Power, role of coordinator are issues for county boardPierce County Board members must be on the same page before they hire a new administrative coordinator, warned County Board Chairman Paul Barkla.
By: Judy Wiff, Pierce County Herald
Pierce County Board members must be on the same page before they hire a new administrative coordinator, warned County Board Chairman Paul Barkla.
He added long-time County Clerk David Sorenson believed he lost his last election as a result of his role as part-time administrative coordinator.
Barkla, himself filling in as interim coordinator, would like to hold a day-long goal-setting session for supervisors, focusing on the role of the administrative coordinator. He asked board members to help choose a day in July.
“Until we as a board can decide what we want that AC to do, I’m afraid that success would be difficult,” said Barkla.
Barkla said Friday he talked with Sorenson, who is now deceased, shortly after he lost the 1996 election.
“He said it was the union that defeated him because of the way he handled grievances,” said Barkla.
Supervisor Ron Lockwood, one of three members of a committee that’s reviewing the AC job description, said a consultant’s study completed in June 1997 suggested the county separate the jobs of clerk and administrative coordinator.
If there is a question about the need for an administrative coordinator, the David M. Griffith and Associates answers that, said Lockwood.
He said the consultants concluded that, without central control, decision-making was fragmented with the county board and its committees making many decisions.
A review of DMG recommendations shows the consultants were concerned about the opportunity for the county board to micro-manage the operations of departments.
“Because there is no central point of contact for day-to-day management and coordination of general issues (other than the county board), the governing committees become overly involved in not only setting policy, but in directing operations,” says the report.
The report also concluded it is impractical to ask the county clerk to do his own job and that of administrative coordinator.
Pierce County has had the full-time position of administrative coordinator for only a decade.

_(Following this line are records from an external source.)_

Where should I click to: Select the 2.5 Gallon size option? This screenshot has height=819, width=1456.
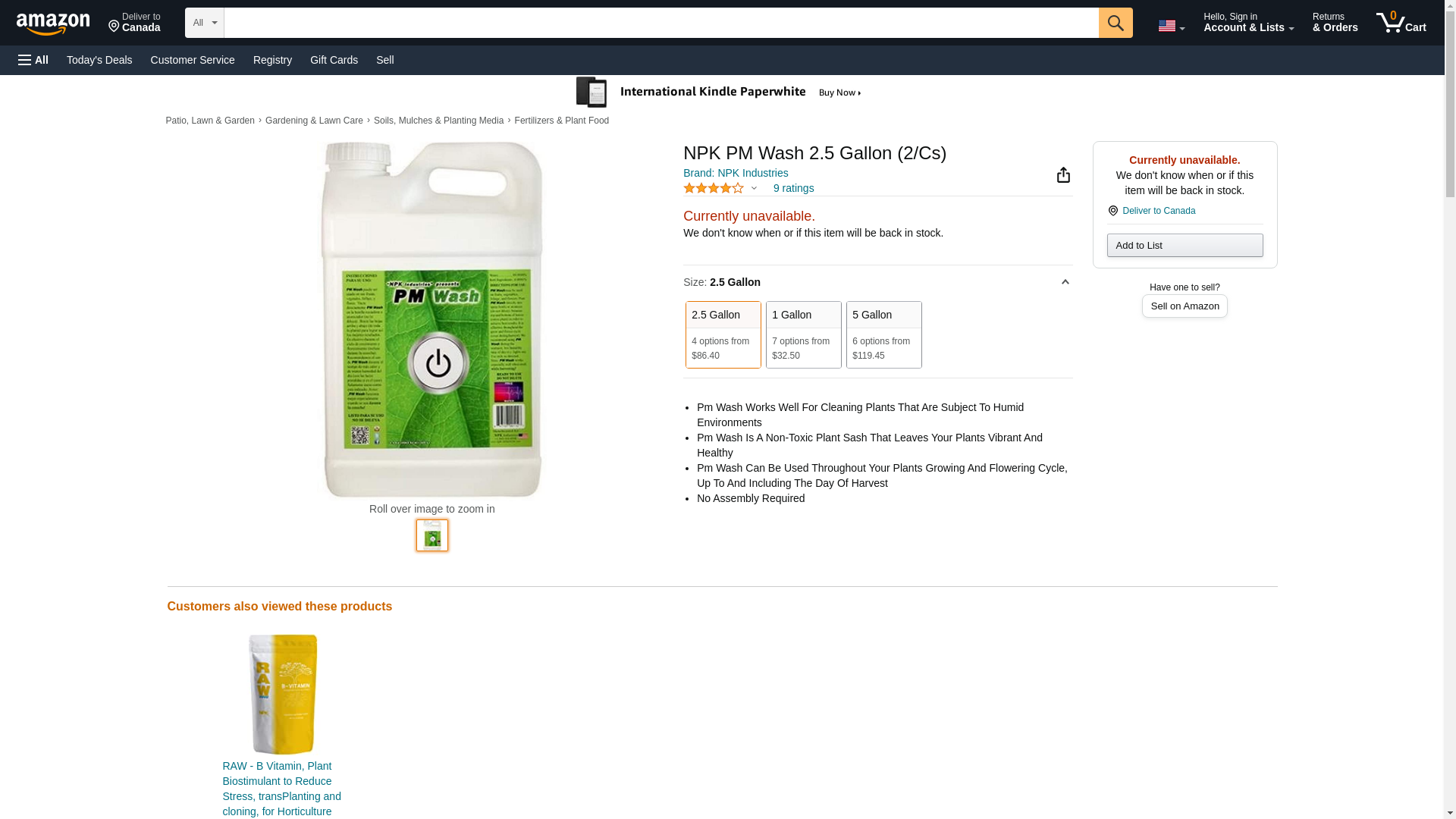723,334
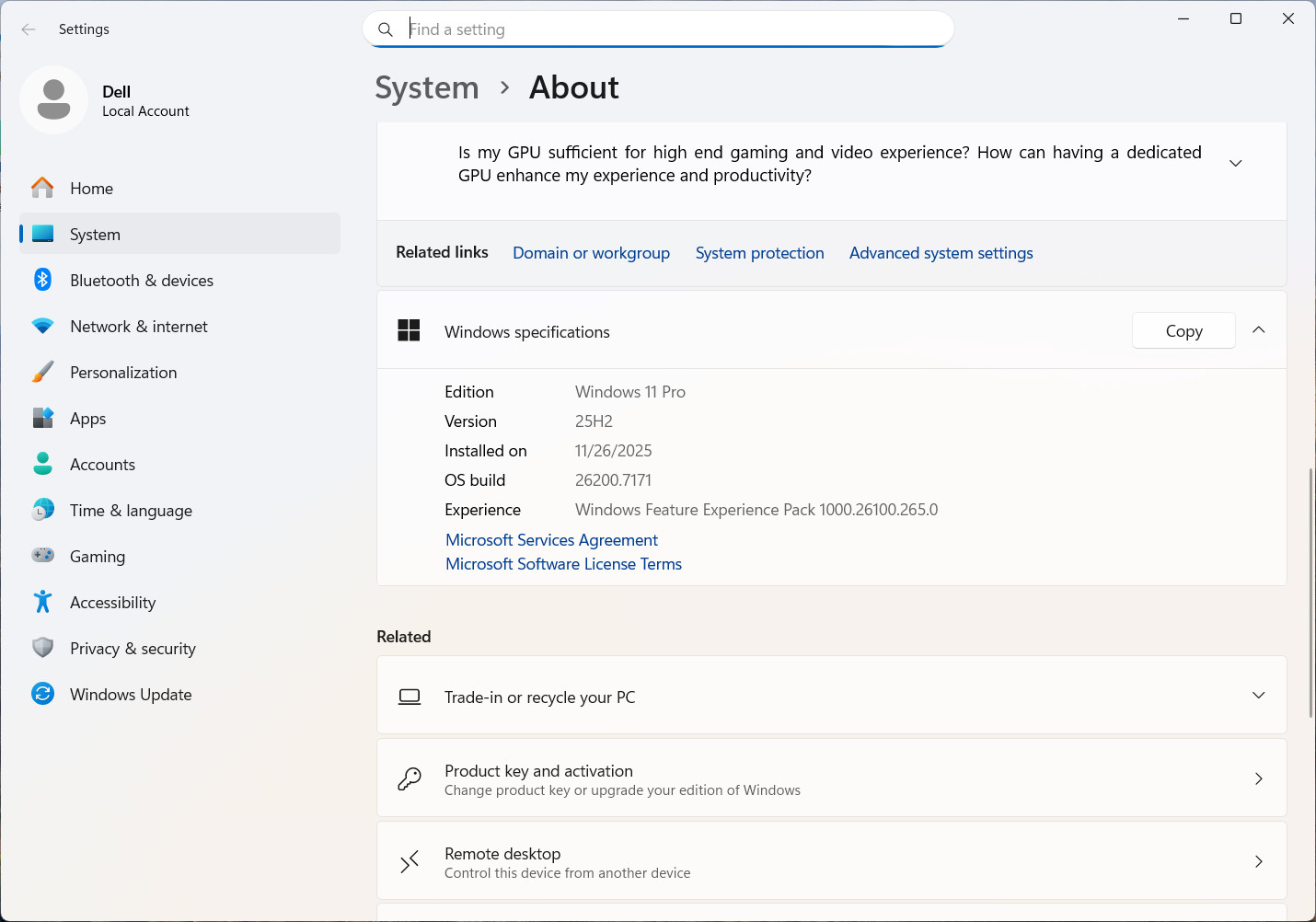Open the Bluetooth & devices icon

tap(42, 280)
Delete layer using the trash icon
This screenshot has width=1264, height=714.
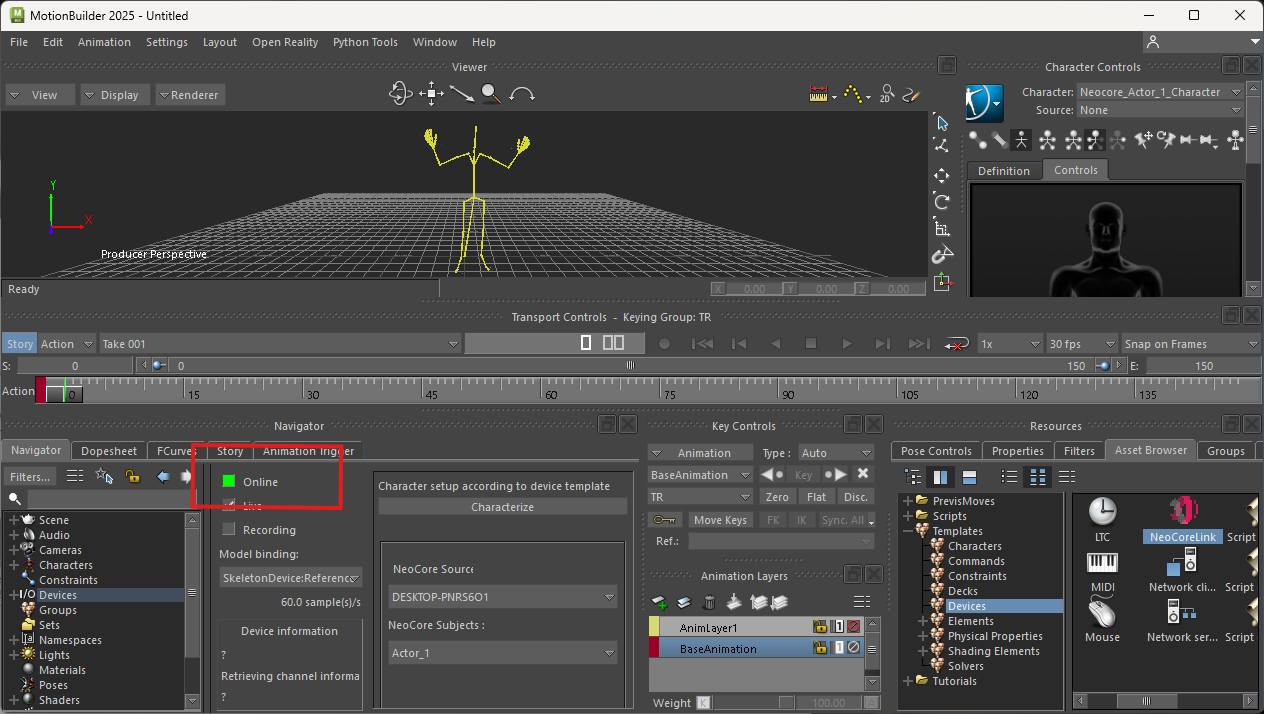709,603
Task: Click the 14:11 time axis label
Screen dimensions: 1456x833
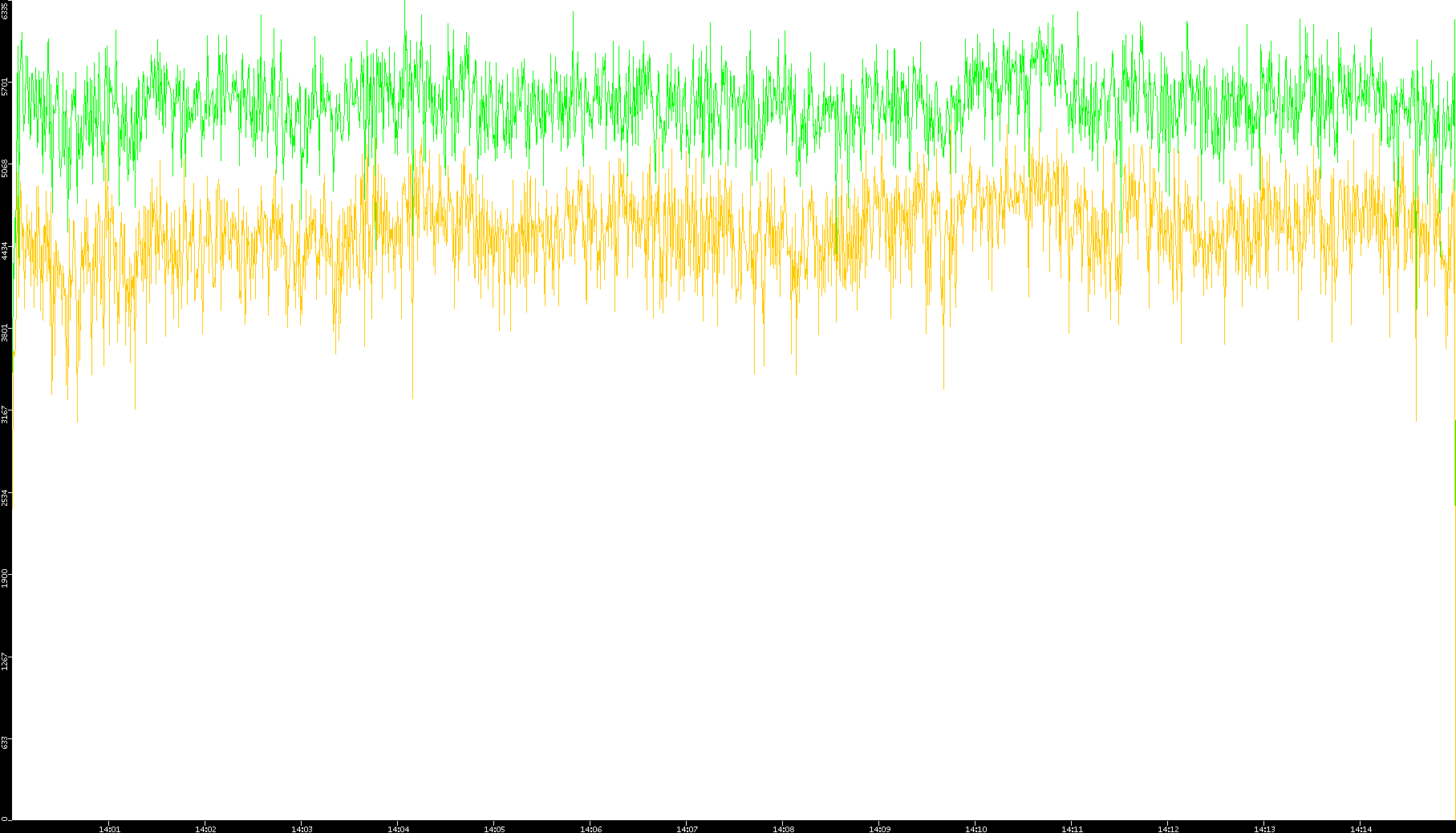Action: (1072, 828)
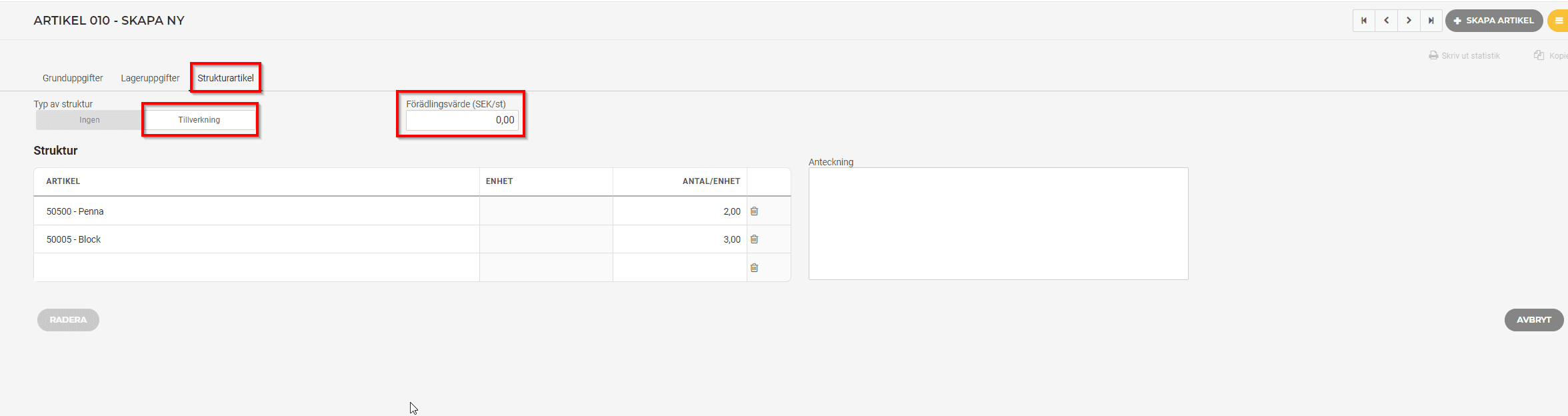Open the yellow hamburger menu

pyautogui.click(x=1559, y=21)
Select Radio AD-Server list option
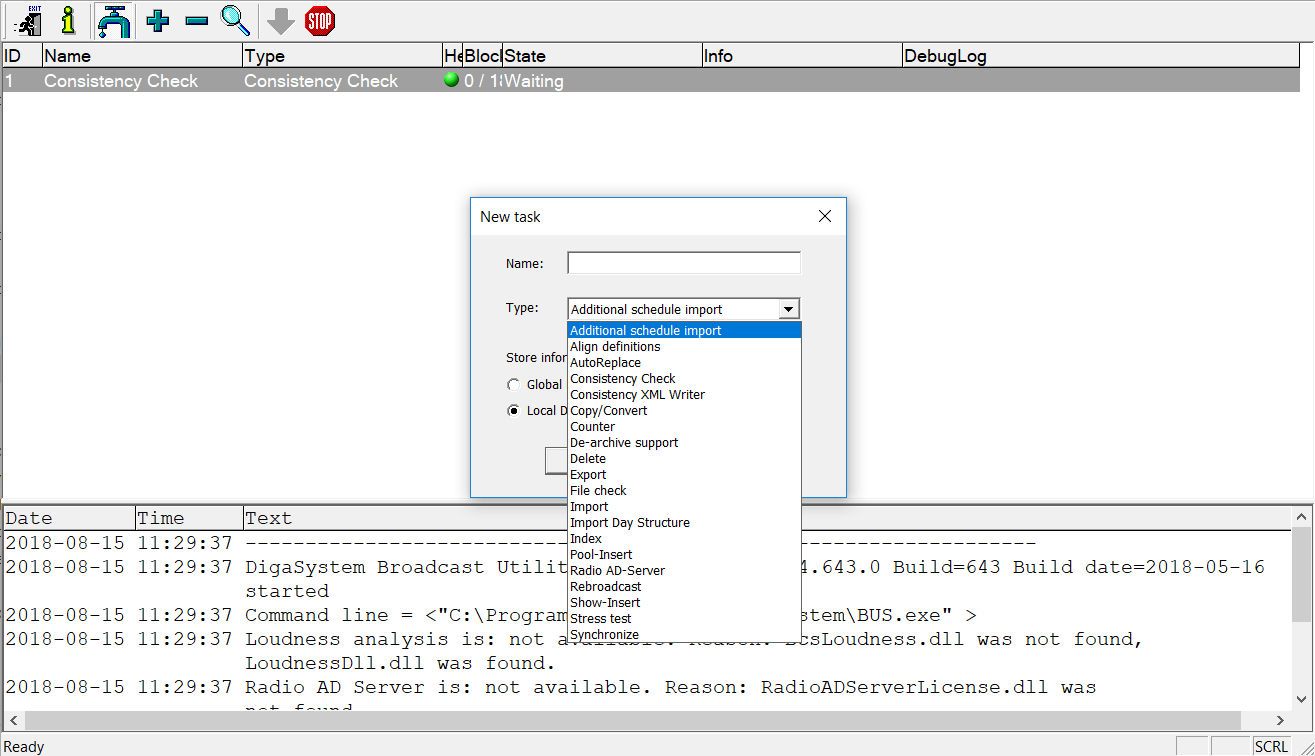The height and width of the screenshot is (756, 1315). pos(617,571)
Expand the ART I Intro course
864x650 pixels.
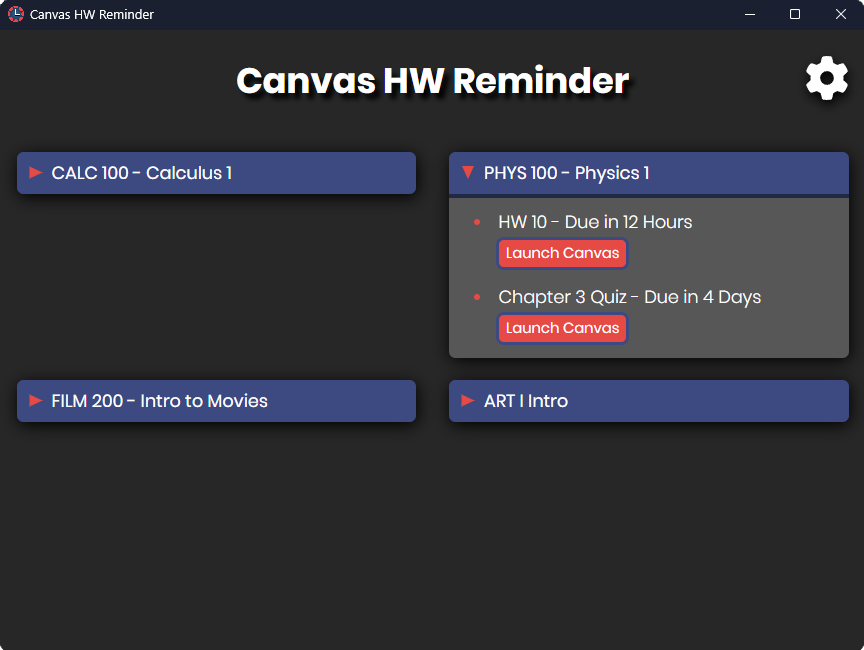pyautogui.click(x=525, y=401)
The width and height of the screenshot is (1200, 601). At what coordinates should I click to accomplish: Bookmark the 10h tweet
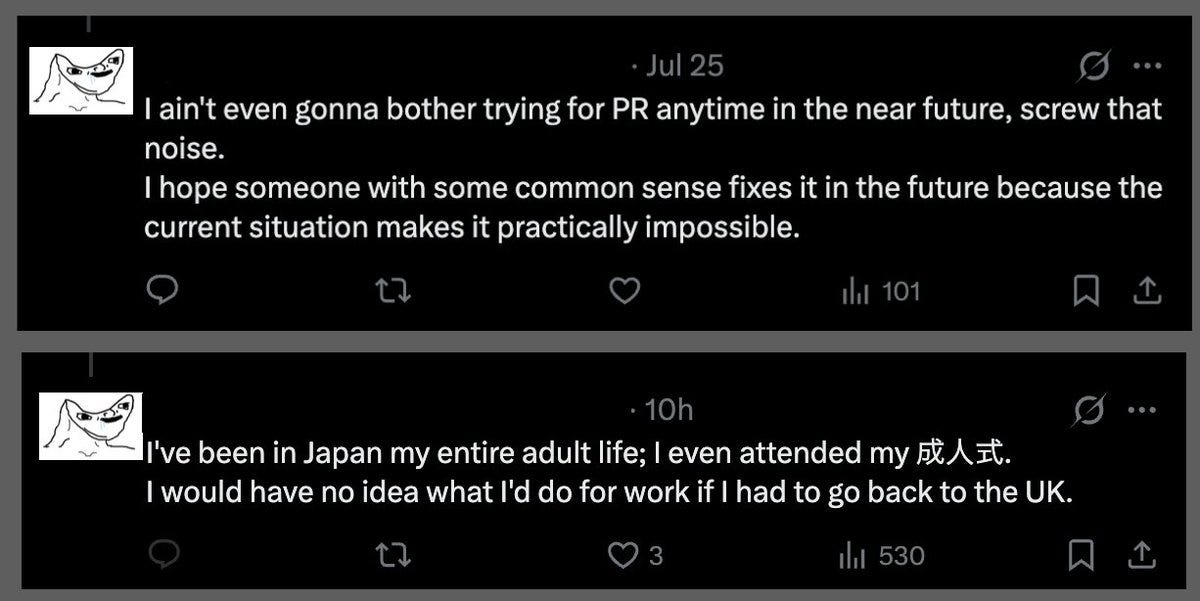click(1082, 555)
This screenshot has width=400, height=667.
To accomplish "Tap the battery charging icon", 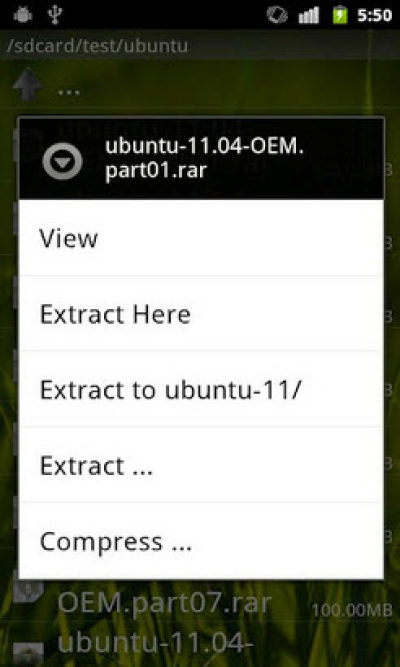I will point(340,15).
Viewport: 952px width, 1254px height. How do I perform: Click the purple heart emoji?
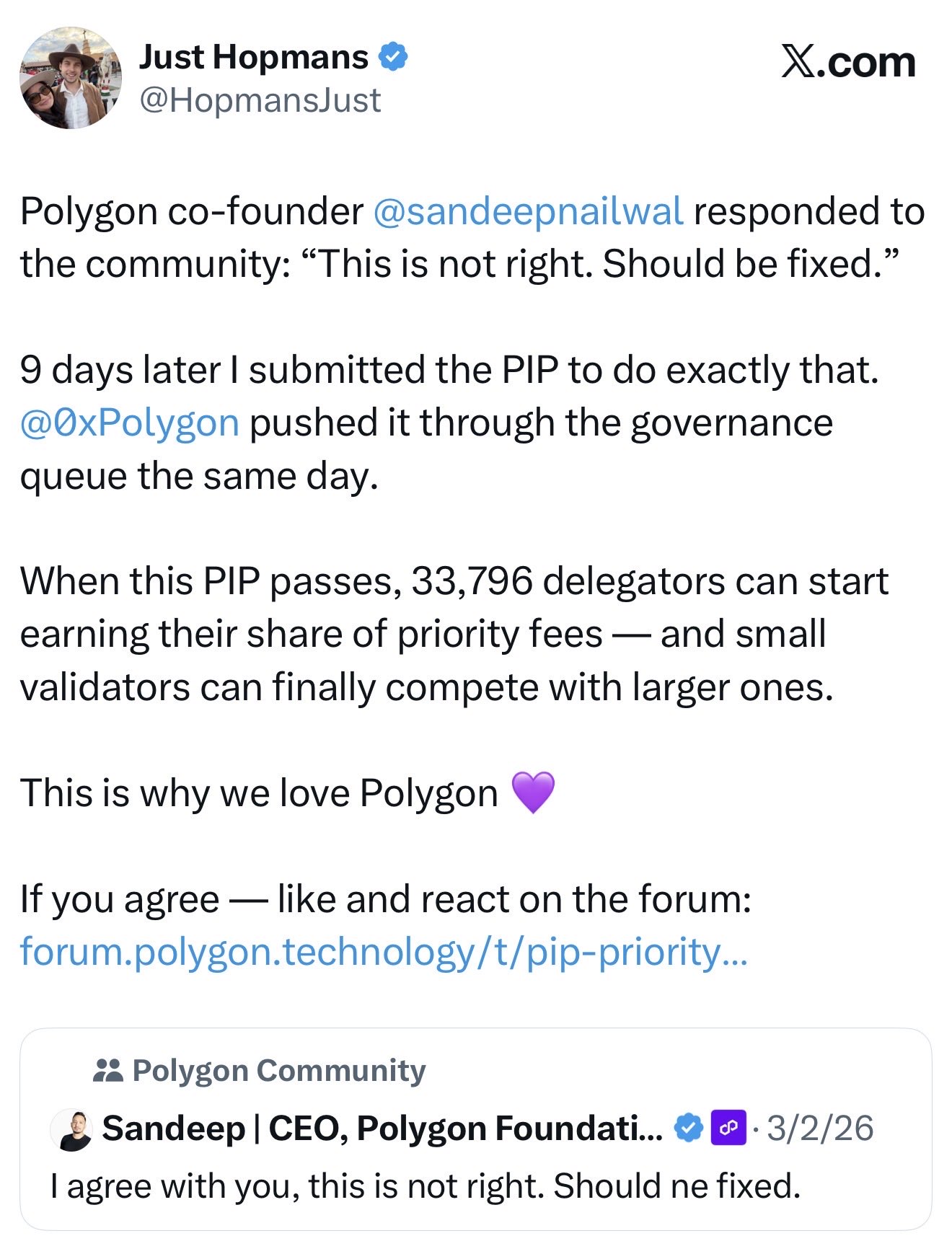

In 1987, the state began requiring counties to have an executive or administrator, or designate an elected or appointed official to serve as administrative coordinator. That person was to serve as a contact and was authorized to sign some documents on behalf of the county.
The county board asked County Clerk Sorenson to also take the title of administrative coordinator.
Sorenson served as coordinator until Dec. 31, 1996, when he left office after being defeated by Jamie Feuerhelm in the clerk’s race.
County records show Sorenson was originally paid $150 a month for the administrative coordinator work, said Sandy Langer, the county’s personnel specialist. That was increased to $300 a month in 1993.
Rather than transfer the AC duties to Feuerhelm when he took office Jan. 1, 1997, the county board hired DMG to do an organizational management and staffing study.
Following that study, which was completed June 1997, the county board adopted an ordinance that made the administrative coordinator a separate position hired by the board. The job of corporation counsel was also created.
The county’s first full-time administrative coordinator was Mike Leighton, who began work Jan. 1, 1998, but left nine months later.
The board subsequently hired Mark Schroeder, who had been the director of the county’s Land Management Department. He became administrative coordinator in November 1998, served for six years and resigned in November 2004.
In his letter of resignation, Schroeder said it was “apparent that members of the county board of supervisors and I have divergent opinions as to the best goals for Pierce County government and its management…”
After Schroeder left, Ron Anderson, who was county board chairman at the time, filled in as administrative coordinator until Curt Kephart was hired in 2005.
Schroeder’s annual salary at the time of his resignation was $83,690. The board advertised the position at $65,000 and hired Kephart for that amount with a promise of $2,500 increases after six months and a year.
Kephart began work Aug. 1, 2005, and resigned effective May 20, 2008.
His annual salary at the time of his resignation was $73,500. He also received a monthly stipend of $250 for in-county travel and other expenses.